-- Text for analysis follows --

Time, Work, Discipline: The (Not) Music Of Bruce Nauman
, December 10th, 2016 13:09
With the release of a new vinyl record of the soundtrack to Bruce Nauman’s first violin film, Craft/Work considers the artist’s place in the development of a new music aesthetics
In the winter of 1967-68, Bruce Nauman was in his mid-twenties, fresh out of art school, and living in San Francisco. Everything seemed possible – but a great many things seemed tired, hackneyed, phony. Painting, for one, was out. What next? “If I was an artist and I was in the studio,” he reasoned, reflecting on this moment years later for the PBS show Art in the Twenty-First Century, “then whatever I was doing in the studio must be art. At this point art became more of an activity and less of a product.”
He set about producing a series of short films, with himself as the star. In each case, the films would last as long as a single reel of 16mm film (about ten minutes); they would consist of a single, static shot (not always flat, square on, or the right way up); and the action would comprise Nauman himself performing one simple, repetitive task: bouncing a ball, painting his face, stamping his feet, or bowing a violin.
At the time, Hilton Kramer from the New York Times dismissed Nauman’s films for “offering images that somehow manage to be both boring and repugnant.” (Was Hilton, I wonder, thinking of Black Balls, 1969, in which the artist carefully and studiously tars his own testicles in extreme close up?). By 2009, when Nauman’s work bestrode the American pavilion at the Venice Biennale, the New Yorker’s Calvin Tompkins declared him “the most influential living artist.”

-- Text for analysis concluded --
-- Listed entries follows --

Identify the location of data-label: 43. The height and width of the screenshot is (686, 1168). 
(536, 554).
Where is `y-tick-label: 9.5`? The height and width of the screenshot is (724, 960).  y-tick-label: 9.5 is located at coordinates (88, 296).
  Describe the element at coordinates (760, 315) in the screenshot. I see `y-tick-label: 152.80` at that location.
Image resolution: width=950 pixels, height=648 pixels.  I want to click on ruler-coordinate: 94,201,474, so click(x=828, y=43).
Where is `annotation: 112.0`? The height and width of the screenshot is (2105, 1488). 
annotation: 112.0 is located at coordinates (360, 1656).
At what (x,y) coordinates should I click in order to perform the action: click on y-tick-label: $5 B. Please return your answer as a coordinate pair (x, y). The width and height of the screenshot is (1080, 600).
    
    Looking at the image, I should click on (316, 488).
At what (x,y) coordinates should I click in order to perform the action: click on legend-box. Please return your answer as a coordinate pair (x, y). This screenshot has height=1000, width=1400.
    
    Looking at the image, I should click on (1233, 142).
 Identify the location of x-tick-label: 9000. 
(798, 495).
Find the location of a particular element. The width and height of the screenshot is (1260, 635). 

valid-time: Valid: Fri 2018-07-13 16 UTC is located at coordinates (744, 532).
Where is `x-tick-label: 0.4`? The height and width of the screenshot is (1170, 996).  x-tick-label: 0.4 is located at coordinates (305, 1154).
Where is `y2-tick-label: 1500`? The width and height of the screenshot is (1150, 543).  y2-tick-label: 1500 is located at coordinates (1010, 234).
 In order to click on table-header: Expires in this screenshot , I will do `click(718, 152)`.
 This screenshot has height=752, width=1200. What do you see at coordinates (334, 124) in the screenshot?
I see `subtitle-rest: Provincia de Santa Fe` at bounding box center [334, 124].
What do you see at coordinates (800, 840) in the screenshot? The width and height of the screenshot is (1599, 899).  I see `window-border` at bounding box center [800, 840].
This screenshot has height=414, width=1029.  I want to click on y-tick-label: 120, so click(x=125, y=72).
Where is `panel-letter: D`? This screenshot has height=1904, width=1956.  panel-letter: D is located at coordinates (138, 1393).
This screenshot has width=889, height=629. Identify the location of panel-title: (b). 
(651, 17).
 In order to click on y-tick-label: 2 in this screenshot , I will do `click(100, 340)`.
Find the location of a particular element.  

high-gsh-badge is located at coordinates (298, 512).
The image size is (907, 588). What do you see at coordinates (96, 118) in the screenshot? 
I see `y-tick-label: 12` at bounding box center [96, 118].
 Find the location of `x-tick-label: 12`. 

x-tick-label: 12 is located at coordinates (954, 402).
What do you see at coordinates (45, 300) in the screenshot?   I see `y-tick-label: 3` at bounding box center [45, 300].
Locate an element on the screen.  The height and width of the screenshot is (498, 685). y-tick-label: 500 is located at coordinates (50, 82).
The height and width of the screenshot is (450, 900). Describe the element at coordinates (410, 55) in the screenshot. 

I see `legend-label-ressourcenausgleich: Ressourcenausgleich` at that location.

-- Listed entries concluded --

--- Task requirements ---
**A)** In the Bruce Nauman article, how long did each of his short studio films last?
**B)** Carry on writing the Bruce Nauman article from its last sentence onward.

--- Outputs in order ---
**A)** As long as a single reel of 16mm film, about ten minutes.

**B)**
But with the release by Milanese label Die Schachtel of a limited run vinyl record containing the soundtracks to three of Nauman’s late 60s films, a different question is raised. Not so much, ‘are these images art?’; rather the tangential, ‘are these sounds music?’
Bruce Nauman was born in Fort Wayne, Indiana, in 1941. The son of a General Electric salesman, the family moved around a lot: Schenectady, Wisconsin, Wauwatosa. A succession of small towns and suburban neighbourhoods. At primary school, he took piano lessons and later picked up guitar and bass. “I remember it was a secondhand piano,” he said in an interview with Michele De Angelus from 1980, “and I never practiced enough, which is probably why I never stayed a musician because I’d never had that discipline.”
Still, for a time, at college and immediately after, he made some kind of living playing in dance bands and jazz groups. At the University of Wisonsin he studied mathematics first, later taking more and more music theory classes (with a particular interest, apparently, in the work of the Second Viennese School), before abruptly and almost inexplicably deciding over the summer after his sophomore year, to switch to art.
MICHELE DE ANGELUS: Did you know people who were artists?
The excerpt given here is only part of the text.